_DATA:_
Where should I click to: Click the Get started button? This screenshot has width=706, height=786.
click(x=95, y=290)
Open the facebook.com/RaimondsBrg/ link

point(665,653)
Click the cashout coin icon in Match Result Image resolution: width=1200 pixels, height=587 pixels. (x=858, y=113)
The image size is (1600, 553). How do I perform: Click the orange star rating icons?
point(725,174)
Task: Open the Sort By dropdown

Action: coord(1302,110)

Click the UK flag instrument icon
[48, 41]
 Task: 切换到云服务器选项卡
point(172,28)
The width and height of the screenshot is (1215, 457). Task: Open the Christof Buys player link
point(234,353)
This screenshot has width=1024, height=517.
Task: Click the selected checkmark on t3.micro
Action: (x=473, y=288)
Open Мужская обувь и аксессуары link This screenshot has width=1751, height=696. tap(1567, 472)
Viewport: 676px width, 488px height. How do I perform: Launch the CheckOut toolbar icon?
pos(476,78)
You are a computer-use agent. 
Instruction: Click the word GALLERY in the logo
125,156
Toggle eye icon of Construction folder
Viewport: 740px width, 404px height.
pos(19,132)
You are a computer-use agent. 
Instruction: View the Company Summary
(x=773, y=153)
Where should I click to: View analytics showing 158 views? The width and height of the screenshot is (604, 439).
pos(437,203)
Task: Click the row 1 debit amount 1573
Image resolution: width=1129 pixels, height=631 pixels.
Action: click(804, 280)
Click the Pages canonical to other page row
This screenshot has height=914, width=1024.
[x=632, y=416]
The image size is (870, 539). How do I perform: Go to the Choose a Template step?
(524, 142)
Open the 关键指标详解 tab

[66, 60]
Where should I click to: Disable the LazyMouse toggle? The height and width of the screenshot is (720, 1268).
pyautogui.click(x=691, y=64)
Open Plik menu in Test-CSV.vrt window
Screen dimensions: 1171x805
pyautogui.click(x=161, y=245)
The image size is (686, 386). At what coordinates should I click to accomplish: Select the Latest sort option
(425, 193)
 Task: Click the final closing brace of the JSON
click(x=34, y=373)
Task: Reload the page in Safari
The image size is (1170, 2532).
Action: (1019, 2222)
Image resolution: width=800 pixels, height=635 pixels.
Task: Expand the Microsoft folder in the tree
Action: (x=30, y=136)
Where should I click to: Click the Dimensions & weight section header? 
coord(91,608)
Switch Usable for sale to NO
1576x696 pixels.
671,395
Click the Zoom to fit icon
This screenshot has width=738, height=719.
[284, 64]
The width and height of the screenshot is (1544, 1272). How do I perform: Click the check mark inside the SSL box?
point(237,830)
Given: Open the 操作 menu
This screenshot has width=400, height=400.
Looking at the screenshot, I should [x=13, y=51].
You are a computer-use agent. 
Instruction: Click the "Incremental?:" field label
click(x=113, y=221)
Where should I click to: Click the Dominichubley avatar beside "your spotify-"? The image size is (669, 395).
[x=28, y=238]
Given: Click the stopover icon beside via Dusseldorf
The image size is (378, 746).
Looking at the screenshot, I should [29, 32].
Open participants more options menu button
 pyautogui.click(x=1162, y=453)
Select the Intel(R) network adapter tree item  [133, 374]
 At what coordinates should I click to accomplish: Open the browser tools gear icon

_EXERCISE INSTRUCTIONS:_ Report each line of the material in which the string "Given" occurs.

_WORKED SOLUTION:_
Given: Open the 操作 menu
Given: Click the stopover icon beside via Dusseldorf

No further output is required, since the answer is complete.